* [PASSAGE]
Change is a constant in the United States, including changes in population demographics. Whether it is immigrants arriving on our shores, or Americans moving from one part of the country to another, our history is full of people who are unsatisfied with their conditions, and who decide to settle somewhere else. As common as such change has been for centuries, though, when it happens rapidly, in ways that appear to upend longstanding social and cultural norms, it can easily produce a backlash. We are certainly seeing that today.

In our time, the issues of immigration and gentrification lead to fierce arguments, with both touching on sensitive subjects like race, class, community, jobs and money. Both trends are sadly effective at conjuring up stereotypes, whether of shiftless Hispanics stealing jobs from natives and making no effort to learn English, or callous white yuppies invading low-income black neighborhoods, jacking up prices with their expensive tastes, and forcing longtime residents to move. On some level, we know that these stereotypes are unfair, and that when we take a deep breath and step back for a more objective look, we will find these issues are a lot more complicated. But in the heat of an impassioned debate, it is all too easy to fall back on our presumptions, especially about people not like us and about whom we don’t really know all that much.

As things stand, though, there are significant similarities between immigration and gentrification, ones that are very easy to miss. Likewise, the criticisms of both trends have a lot in common. If we can grasp the similarities of both phenomena and both critiques, we have a better chance of lowering the temperature of debate around both issues.

* [ENTRIES]
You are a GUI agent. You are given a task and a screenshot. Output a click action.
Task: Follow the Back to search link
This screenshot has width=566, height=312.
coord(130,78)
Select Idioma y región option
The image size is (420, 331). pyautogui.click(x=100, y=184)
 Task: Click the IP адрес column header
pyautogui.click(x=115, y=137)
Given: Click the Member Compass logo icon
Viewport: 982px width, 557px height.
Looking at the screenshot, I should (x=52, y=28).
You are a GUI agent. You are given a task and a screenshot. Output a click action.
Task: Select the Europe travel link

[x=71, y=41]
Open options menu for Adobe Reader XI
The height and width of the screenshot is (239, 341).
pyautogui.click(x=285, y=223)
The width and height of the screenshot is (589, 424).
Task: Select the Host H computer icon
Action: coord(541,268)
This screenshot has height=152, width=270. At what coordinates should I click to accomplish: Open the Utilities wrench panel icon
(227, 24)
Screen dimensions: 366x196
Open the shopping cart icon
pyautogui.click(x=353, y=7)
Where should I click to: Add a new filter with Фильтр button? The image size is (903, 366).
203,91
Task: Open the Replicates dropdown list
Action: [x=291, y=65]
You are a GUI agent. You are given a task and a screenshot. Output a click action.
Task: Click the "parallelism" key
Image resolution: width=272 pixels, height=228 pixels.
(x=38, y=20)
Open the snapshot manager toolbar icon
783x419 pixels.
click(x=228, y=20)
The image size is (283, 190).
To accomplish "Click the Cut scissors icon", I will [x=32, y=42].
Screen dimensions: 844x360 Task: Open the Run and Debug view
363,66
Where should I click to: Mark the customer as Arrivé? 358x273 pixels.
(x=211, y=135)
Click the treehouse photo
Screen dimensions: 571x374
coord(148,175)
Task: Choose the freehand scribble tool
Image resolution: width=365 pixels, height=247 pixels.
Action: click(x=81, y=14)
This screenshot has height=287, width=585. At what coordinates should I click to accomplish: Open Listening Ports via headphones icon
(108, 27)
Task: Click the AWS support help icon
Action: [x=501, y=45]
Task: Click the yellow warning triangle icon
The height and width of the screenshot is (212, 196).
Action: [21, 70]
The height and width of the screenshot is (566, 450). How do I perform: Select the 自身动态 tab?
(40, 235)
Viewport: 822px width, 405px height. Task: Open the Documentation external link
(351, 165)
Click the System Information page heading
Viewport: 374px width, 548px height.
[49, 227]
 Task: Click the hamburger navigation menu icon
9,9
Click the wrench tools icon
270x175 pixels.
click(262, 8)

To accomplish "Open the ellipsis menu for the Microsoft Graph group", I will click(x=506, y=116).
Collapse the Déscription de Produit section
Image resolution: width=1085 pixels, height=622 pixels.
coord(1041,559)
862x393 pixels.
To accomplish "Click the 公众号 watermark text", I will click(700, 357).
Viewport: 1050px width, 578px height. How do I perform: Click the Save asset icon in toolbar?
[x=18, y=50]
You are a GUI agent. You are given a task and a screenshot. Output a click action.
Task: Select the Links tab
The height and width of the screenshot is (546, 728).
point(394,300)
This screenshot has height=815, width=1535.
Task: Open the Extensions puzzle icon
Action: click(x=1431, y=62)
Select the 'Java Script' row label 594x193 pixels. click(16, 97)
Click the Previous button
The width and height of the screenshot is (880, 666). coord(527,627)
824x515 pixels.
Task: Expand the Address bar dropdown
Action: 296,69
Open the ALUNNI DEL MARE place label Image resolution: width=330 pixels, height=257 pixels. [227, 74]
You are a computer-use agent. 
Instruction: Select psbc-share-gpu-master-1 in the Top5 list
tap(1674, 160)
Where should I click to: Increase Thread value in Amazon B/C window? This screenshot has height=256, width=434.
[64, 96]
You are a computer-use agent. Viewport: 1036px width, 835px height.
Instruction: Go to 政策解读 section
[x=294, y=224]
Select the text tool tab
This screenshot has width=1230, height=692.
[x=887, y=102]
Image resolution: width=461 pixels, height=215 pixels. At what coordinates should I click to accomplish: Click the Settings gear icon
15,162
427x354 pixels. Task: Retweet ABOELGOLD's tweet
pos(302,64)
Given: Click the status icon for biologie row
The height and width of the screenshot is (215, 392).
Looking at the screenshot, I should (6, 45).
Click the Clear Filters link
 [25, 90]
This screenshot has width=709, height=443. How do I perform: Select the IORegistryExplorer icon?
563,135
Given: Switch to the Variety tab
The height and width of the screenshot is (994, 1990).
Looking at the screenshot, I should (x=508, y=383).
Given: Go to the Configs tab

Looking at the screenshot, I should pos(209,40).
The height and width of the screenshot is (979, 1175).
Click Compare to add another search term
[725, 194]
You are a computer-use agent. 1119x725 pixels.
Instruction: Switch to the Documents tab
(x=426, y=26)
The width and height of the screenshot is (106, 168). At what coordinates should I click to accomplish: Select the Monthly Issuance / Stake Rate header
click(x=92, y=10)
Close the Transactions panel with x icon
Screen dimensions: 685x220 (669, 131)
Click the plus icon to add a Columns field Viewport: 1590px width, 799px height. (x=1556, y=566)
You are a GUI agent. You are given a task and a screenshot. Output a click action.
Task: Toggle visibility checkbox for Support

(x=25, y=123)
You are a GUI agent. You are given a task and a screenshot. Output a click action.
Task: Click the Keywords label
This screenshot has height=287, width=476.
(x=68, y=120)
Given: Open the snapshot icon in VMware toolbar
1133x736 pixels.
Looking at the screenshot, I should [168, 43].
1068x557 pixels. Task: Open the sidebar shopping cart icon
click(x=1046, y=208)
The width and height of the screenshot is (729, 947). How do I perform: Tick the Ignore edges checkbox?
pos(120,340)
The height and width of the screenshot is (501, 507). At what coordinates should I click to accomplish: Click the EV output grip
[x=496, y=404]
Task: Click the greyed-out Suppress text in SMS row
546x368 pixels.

* [EXERCISE A]
Answer these questions from the passage on immigration and gentrification:
(i) What can change easily produce when it happens rapidly in ways that appear to upend longstanding norms?
(ii) Which sensitive subjects do the issues of immigration and gentrification touch on?
(iii) What would a grasp of the similarities of both phenomena and both critiques improve our chance of doing?
* [EXERCISE B] Quote the passage on immigration and gentrification starting at "In our time, the" and ending at "all that much.".
* [EXERCISE C] Extend the passage on immigration and gentrification, beginning right after its final sentence.
The records come from a separate source and are unrelated to the passage.

* [TASK RESPONSE A]
(i) A backlash.
(ii) Race, class, community, jobs and money.
(iii) Lowering the temperature of debate around both issues.

* [TASK RESPONSE B]
In our time, the issues of immigration and gentrification lead to fierce arguments, with both touching on sensitive subjects like race, class, community, jobs and money. Both trends are sadly effective at conjuring up stereotypes, whether of shiftless Hispanics stealing jobs from natives and making no effort to learn English, or callous white yuppies invading low-income black neighborhoods, jacking up prices with their expensive tastes, and forcing longtime residents to move. On some level, we know that these stereotypes are unfair, and that when we take a deep breath and step back for a more objective look, we will find these issues are a lot more complicated. But in the heat of an impassioned debate, it is all too easy to fall back on our presumptions, especially about people not like us and about whom we don’t really know all that much.

* [TASK RESPONSE C]
Immigration has many of the same effects on conservative minds that gentrification has on progressive minds. For all the differences between them, there are two overarching similarities. First, both involve rapid demographic and cultural change that makes longtime residents uneasy (a natural human reaction.) Second, while both bring aggregate economic benefits, longtime residents do not always experience those benefits directly. Criticisms of immigration and gentrification each bring deep-seated concerns about belonging and norms to the surface. They also show that it can be unrealistic for defenders of change to rely on arguments that highlight economic gains. Anyone trying to convince a skeptic to question or abandon their skepticism will have to try something else–and so will anyone who wants to find common ground between advocates and critics of either demographic change.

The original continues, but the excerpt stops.